Thursday, February 28, 2013

New paper finds IPCC models underestimate cooling effect of clouds

A paper published today in the Journal of Climate finds that IPCC climate models underestimate the cooling effect of clouds in the Arctic. The paper adds to many other peer-reviewed publications demonstrating that climate models exaggerate warming by underestimating the net cooling and negative feedback from clouds.


Sensitivity of CAM5 Simulated Arctic Clouds and Radiation to Ice Nucleation Parameterization

Shaocheng Xie,1 Xiaohong Liu,2 Chuanfeng Zhao,1 and Yuying Zhang1
1 Lawrence Livermore National Laboratory, Livermore, California, USA
2 Pacific Northwest National Laboratory, Richland, Washington, USA
Abstract
Sensitivity of Arctic clouds and radiation in the Community Atmospheric Model version 5 to the ice nucleation process is examined by testing a new physically based ice nucleation scheme that links the variation of ice nuclei (IN) number concentration to aerosol properties. The default scheme parameterizes the IN concentration simply as a function of ice supersaturation. The new scheme leads to a significant reduction in simulated IN number concentrations at all latitudes while changes in cloud amount and cloud properties are mainly seen in high latitudes and middle latitude storm tracks. In the Arctic, there is a considerable increase in mid-level clouds and a decrease in low clouds, which result from the complex interaction among the cloud macrophysics, microphysics, and the large-scale environment. The smaller IN concentrations result in an increase in liquid water path and a decrease in ice water path due to the slow-down of the Bergeron-Findeisen process in mixed-phase clouds. Overall, there is an increase in the optical depth of Arctic clouds, which leads to a stronger cloud radiative forcing (net cooling) at the top of the atmosphere.

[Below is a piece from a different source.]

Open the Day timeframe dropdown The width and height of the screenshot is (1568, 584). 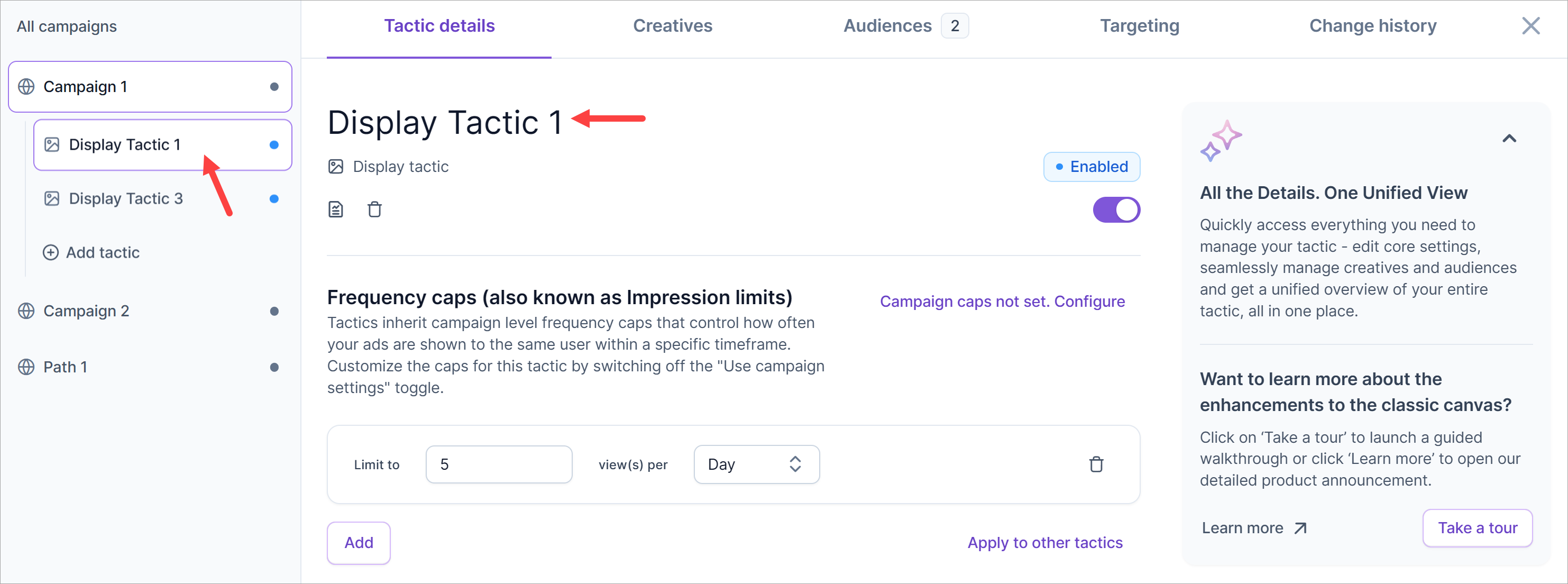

The comparison with satellite data shows that the new scheme slightly improves low cloud simulations over most of the Arctic, but produces too many mid-level clouds. Considerable improvements are seen in the simulated low clouds and their properties when compared to Arctic ground-based measurements. Issues with the observations and the model-observation comparison in the Arctic region are discussed.